Stored items
-*-
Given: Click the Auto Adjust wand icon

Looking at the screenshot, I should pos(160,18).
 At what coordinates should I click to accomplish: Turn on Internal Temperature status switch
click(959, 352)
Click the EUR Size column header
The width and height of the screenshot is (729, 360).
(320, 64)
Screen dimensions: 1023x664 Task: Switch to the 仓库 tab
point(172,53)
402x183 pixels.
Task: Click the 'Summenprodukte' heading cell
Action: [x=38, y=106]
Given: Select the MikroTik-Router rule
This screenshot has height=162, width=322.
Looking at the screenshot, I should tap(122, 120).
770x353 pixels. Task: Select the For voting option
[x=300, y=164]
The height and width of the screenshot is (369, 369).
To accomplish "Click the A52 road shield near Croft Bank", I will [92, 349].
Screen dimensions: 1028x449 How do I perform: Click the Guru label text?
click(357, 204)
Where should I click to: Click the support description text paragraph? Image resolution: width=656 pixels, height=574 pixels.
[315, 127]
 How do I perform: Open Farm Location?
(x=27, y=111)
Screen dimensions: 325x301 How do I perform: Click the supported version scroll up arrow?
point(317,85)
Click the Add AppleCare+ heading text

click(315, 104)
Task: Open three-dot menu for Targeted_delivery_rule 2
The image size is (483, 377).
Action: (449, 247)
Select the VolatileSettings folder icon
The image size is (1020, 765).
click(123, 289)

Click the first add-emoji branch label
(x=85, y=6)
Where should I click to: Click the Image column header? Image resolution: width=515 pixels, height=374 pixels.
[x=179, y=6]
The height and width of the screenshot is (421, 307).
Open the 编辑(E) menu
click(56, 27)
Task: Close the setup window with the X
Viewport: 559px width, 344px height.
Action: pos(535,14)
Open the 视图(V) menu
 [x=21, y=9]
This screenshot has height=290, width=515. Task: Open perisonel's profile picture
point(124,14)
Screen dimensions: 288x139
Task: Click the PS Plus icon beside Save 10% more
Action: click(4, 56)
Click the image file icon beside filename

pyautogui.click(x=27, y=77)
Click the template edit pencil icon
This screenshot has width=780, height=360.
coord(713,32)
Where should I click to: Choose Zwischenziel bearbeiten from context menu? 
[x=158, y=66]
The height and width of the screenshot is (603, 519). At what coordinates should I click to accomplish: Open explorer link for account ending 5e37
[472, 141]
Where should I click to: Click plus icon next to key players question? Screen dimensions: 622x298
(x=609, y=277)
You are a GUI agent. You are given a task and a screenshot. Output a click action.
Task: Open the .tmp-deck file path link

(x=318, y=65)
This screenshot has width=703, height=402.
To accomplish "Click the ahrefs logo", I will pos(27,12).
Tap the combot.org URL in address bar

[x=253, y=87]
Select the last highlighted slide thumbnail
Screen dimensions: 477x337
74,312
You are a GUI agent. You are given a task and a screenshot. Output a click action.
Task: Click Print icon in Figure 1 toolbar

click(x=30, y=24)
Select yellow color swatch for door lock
-*-
_Problem to solve:_ Every record shown above must be echoed exactly.

_Expected output:_
Given: Click the Auto Adjust wand icon

Looking at the screenshot, I should pos(160,18).
 At what coordinates should I click to accomplish: Turn on Internal Temperature status switch
click(959, 352)
Click the EUR Size column header
The width and height of the screenshot is (729, 360).
(320, 64)
Screen dimensions: 1023x664 Task: Switch to the 仓库 tab
point(172,53)
402x183 pixels.
Task: Click the 'Summenprodukte' heading cell
Action: [x=38, y=106]
Given: Select the MikroTik-Router rule
This screenshot has height=162, width=322.
Looking at the screenshot, I should tap(122, 120).
770x353 pixels. Task: Select the For voting option
[x=300, y=164]
The height and width of the screenshot is (369, 369).
To accomplish "Click the A52 road shield near Croft Bank", I will [92, 349].
Screen dimensions: 1028x449 How do I perform: Click the Guru label text?
click(357, 204)
Where should I click to: Click the support description text paragraph? Image resolution: width=656 pixels, height=574 pixels.
[315, 127]
 How do I perform: Open Farm Location?
(x=27, y=111)
Screen dimensions: 325x301 How do I perform: Click the supported version scroll up arrow?
point(317,85)
Click the Add AppleCare+ heading text

click(315, 104)
Task: Open three-dot menu for Targeted_delivery_rule 2
The image size is (483, 377).
Action: (449, 247)
Select the VolatileSettings folder icon
The image size is (1020, 765).
click(123, 289)

Click the first add-emoji branch label
(x=85, y=6)
Where should I click to: Click the Image column header? Image resolution: width=515 pixels, height=374 pixels.
[x=179, y=6]
The height and width of the screenshot is (421, 307).
Open the 编辑(E) menu
click(56, 27)
Task: Close the setup window with the X
Viewport: 559px width, 344px height.
Action: pos(535,14)
Open the 视图(V) menu
 [x=21, y=9]
This screenshot has height=290, width=515. Task: Open perisonel's profile picture
point(124,14)
Screen dimensions: 288x139
Task: Click the PS Plus icon beside Save 10% more
Action: click(4, 56)
Click the image file icon beside filename

pyautogui.click(x=27, y=77)
Click the template edit pencil icon
This screenshot has width=780, height=360.
coord(713,32)
Where should I click to: Choose Zwischenziel bearbeiten from context menu? 
[x=158, y=66]
The height and width of the screenshot is (603, 519). At what coordinates should I click to accomplish: Open explorer link for account ending 5e37
[472, 141]
Where should I click to: Click plus icon next to key players question? Screen dimensions: 622x298
(x=609, y=277)
You are a GUI agent. You are given a task and a screenshot. Output a click action.
Task: Open the .tmp-deck file path link

(x=318, y=65)
This screenshot has width=703, height=402.
To accomplish "Click the ahrefs logo", I will pos(27,12).
Tap the combot.org URL in address bar

[x=253, y=87]
Select the last highlighted slide thumbnail
Screen dimensions: 477x337
74,312
You are a GUI agent. You are given a task and a screenshot. Output a click action.
Task: Click Print icon in Figure 1 toolbar

click(x=30, y=24)
Select yellow color swatch for door lock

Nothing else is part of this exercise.